Memon was executed on July 30 after his mercy plea was rejected twice. Some activists approached the Supreme Court chief justice late at night on July 29 seeking postponement of the hanging and in an unprecedented development, the apex court heard the matter at 2am on July 30, before rejecting it.
Singh also said he was worried by such trends.
"I get worried when some people raise the issue of human rights of terrorists and extremists when security forces resort to self defence action. These people consider the acts of terrorists and extremists and their human rights more important than that of security forces."
"I have no hesitation in telling those people and organisations that in the democracy.. in India we have a healthy democracy, where there is a healthy democracy, how can we allow people place their demand with guns in their hands," he said.

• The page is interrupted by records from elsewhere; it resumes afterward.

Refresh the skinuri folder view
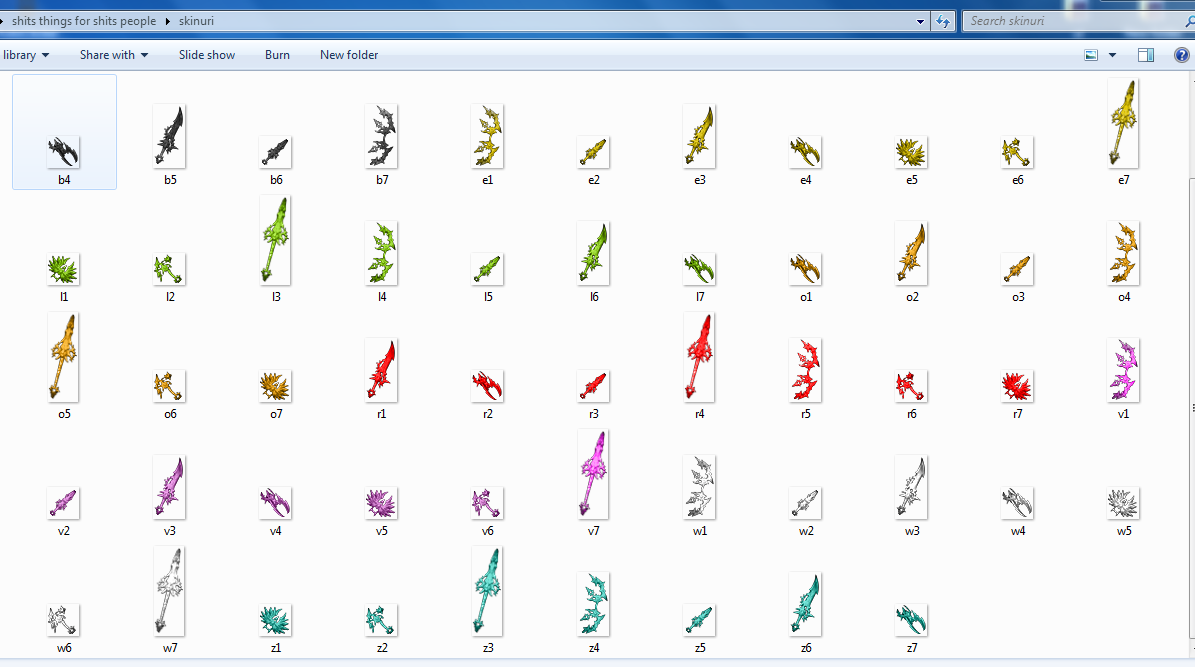 (x=943, y=21)
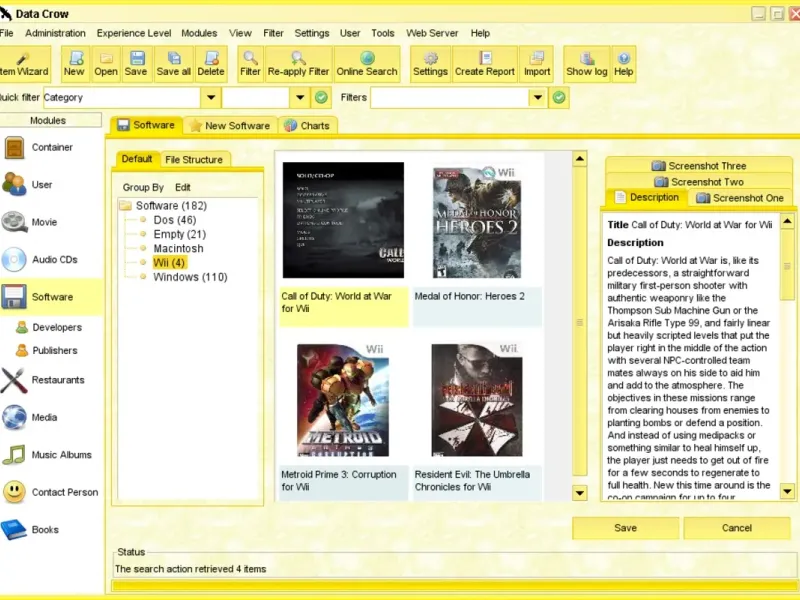Apply the Filters green checkmark button
This screenshot has width=800, height=600.
coord(559,98)
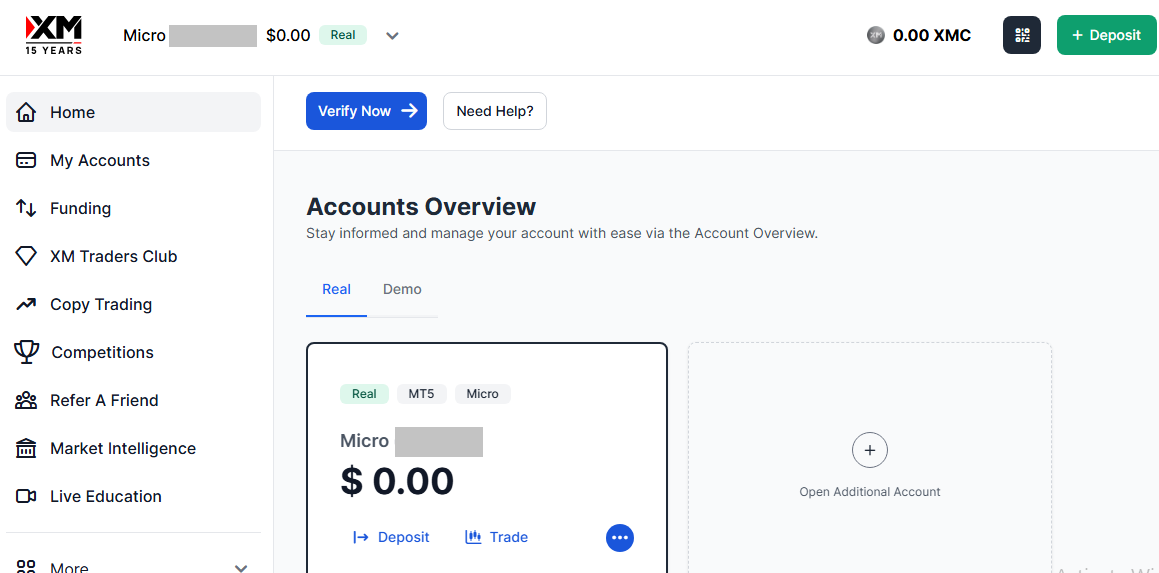1159x573 pixels.
Task: Expand the account selector dropdown chevron
Action: click(x=392, y=36)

The home minister asked legal luminaries and human rights experts to give suggestions on how to deal with this tendency.
"If someone can give any suggestion, they may be legal luminaries or human rights experts; we can act only after your recommendations. It is your responsibility," he said
Rajnath Singh also expressed concern over some prisoners languishing in jails for a period longer than the actual term they are supposed to be in jail.
"It is a serious matter and we all have to address it. We have already written to state governments to take necessary action," he said.